_PROVIDED DATA_.
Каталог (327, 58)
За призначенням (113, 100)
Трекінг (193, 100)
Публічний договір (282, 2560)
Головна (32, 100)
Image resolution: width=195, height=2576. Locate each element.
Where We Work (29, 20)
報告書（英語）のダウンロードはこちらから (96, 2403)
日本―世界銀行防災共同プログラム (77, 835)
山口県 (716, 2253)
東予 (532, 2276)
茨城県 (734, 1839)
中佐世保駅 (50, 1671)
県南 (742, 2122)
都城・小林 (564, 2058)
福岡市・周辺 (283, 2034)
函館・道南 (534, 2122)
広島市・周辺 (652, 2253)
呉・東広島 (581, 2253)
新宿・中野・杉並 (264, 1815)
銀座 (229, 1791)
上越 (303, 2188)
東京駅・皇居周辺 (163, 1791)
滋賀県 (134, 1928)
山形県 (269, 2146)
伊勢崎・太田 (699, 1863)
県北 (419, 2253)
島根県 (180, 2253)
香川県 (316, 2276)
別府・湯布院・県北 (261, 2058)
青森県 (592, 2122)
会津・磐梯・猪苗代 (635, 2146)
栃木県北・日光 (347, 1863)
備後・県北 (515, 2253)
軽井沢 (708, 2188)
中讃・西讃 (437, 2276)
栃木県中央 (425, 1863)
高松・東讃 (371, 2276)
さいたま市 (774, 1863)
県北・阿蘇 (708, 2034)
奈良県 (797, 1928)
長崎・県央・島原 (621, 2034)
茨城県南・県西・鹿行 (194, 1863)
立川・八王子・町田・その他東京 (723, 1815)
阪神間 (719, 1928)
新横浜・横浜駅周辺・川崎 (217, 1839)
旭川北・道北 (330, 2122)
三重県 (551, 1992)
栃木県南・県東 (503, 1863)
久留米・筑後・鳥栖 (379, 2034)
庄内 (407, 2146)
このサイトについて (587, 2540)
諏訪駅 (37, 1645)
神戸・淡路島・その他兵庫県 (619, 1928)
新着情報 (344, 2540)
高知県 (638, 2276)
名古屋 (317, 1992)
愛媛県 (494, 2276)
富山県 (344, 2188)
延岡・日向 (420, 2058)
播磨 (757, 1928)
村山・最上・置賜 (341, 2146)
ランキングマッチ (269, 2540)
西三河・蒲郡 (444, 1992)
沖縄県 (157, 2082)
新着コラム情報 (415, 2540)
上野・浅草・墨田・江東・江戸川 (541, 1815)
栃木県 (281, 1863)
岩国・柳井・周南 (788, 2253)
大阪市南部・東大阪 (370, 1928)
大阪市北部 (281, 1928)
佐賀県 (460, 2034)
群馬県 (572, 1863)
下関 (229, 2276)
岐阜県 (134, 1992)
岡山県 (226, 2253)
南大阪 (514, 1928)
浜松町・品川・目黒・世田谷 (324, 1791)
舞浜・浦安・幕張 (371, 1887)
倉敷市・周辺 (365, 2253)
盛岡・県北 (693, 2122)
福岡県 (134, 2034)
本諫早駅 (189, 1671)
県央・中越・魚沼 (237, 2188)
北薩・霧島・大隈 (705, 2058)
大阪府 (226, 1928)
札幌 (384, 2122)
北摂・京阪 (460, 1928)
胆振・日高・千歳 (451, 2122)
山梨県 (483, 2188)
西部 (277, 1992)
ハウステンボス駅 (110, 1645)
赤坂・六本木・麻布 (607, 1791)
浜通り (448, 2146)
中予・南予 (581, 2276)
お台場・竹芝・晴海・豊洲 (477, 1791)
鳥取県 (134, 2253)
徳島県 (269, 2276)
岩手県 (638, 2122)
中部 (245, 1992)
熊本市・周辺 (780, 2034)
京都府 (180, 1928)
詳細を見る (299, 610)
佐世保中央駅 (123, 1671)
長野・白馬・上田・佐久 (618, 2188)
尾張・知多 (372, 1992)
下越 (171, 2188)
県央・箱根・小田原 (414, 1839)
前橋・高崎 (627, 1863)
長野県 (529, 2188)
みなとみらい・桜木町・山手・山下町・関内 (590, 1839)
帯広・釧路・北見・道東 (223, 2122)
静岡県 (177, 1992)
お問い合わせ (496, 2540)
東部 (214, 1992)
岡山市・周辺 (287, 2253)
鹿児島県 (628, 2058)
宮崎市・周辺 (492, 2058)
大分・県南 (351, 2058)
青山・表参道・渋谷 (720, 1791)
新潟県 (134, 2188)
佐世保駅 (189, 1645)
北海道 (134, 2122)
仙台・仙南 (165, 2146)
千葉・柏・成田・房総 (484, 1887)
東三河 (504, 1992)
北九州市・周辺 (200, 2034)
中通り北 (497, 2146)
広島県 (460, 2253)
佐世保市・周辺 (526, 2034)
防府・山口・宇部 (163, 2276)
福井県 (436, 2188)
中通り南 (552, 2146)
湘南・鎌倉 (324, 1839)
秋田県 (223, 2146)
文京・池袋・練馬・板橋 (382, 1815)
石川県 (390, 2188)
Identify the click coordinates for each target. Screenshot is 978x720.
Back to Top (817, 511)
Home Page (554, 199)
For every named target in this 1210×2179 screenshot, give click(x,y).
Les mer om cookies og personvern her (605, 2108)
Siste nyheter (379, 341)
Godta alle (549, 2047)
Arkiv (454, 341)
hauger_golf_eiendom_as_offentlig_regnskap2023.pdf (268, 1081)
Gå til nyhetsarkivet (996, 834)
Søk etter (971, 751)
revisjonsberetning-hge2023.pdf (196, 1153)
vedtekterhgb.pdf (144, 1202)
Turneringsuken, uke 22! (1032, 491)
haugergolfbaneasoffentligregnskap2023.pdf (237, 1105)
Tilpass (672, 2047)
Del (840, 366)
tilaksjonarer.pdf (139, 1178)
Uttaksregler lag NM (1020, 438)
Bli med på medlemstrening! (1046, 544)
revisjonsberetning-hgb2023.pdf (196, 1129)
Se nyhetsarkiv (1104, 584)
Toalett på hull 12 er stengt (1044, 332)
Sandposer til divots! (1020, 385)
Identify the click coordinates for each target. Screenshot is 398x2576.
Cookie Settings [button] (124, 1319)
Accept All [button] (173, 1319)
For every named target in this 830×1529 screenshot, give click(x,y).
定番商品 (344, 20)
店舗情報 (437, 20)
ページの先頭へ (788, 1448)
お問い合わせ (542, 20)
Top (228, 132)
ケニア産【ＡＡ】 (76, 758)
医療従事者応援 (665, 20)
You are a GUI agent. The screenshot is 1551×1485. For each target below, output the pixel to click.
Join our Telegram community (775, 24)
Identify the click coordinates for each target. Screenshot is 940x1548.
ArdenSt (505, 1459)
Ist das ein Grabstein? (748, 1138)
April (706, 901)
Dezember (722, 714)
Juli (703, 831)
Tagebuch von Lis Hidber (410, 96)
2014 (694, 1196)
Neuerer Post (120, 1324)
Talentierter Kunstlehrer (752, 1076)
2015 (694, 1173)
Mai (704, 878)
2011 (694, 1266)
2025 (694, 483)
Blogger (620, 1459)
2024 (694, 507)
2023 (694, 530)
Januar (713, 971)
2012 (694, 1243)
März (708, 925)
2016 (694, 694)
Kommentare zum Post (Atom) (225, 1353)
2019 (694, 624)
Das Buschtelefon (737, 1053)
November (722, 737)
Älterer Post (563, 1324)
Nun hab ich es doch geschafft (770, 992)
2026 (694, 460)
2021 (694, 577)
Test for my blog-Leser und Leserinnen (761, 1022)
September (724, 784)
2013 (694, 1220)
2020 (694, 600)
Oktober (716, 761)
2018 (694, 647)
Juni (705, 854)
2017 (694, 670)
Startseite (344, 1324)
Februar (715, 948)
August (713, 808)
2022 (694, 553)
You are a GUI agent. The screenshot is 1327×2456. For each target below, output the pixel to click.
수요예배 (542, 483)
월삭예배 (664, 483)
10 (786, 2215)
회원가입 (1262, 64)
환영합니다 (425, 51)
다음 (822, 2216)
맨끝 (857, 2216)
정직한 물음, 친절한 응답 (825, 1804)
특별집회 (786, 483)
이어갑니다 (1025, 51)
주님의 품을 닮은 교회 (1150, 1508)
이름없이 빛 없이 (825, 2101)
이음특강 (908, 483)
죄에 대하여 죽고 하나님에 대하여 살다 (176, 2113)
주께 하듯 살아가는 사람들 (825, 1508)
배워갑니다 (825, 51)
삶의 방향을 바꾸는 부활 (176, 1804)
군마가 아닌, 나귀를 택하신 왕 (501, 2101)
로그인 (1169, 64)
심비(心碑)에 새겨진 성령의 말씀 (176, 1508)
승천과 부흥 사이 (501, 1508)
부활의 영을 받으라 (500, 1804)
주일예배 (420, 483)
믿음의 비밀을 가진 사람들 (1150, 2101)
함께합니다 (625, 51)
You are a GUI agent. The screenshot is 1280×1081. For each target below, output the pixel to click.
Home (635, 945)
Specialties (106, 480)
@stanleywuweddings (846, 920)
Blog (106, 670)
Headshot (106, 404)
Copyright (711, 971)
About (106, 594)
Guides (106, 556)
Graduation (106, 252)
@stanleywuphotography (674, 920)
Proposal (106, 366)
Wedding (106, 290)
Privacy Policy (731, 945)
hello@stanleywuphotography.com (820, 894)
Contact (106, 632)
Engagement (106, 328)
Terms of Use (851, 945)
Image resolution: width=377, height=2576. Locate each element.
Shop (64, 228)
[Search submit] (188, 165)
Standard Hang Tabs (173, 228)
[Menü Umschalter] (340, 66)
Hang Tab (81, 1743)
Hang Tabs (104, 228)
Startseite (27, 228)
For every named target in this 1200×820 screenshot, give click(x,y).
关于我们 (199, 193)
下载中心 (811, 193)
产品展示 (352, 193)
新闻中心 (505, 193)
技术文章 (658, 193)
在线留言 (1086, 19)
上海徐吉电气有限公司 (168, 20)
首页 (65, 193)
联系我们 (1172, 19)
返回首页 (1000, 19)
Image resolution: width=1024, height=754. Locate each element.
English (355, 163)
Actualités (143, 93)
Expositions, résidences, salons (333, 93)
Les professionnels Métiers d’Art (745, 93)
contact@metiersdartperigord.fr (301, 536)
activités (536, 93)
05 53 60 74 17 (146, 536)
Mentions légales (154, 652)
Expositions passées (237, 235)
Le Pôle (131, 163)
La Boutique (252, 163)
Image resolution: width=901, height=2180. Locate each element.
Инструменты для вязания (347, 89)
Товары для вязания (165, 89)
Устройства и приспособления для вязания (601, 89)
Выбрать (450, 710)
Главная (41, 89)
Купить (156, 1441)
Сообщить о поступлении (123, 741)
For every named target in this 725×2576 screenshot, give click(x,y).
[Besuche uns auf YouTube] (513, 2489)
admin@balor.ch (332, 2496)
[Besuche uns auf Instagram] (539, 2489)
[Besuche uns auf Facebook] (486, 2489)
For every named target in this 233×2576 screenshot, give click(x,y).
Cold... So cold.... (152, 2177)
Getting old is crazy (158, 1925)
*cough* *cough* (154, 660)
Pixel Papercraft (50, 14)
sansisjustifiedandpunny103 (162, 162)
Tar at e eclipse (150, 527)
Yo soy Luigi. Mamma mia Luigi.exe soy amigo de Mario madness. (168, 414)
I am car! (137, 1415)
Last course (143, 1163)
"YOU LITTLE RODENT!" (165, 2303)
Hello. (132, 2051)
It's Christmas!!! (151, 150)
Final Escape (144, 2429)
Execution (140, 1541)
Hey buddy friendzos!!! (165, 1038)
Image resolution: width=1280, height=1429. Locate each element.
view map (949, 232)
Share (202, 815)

_WHAT THIS TASK INVOLVES_. Return, without changes, every line of the records from the very first one down to the line that contains "函館・道南 (534, 2122)", including both.

_SOLUTION TO THIS PROBLEM_.
Каталог (327, 58)
За призначенням (113, 100)
Трекінг (193, 100)
Публічний договір (282, 2560)
Головна (32, 100)
Image resolution: width=195, height=2576. Locate each element.
Where We Work (29, 20)
報告書（英語）のダウンロードはこちらから (96, 2403)
日本―世界銀行防災共同プログラム (77, 835)
山口県 (716, 2253)
東予 (532, 2276)
茨城県 (734, 1839)
中佐世保駅 (50, 1671)
県南 (742, 2122)
都城・小林 (564, 2058)
福岡市・周辺 (283, 2034)
函館・道南 (534, 2122)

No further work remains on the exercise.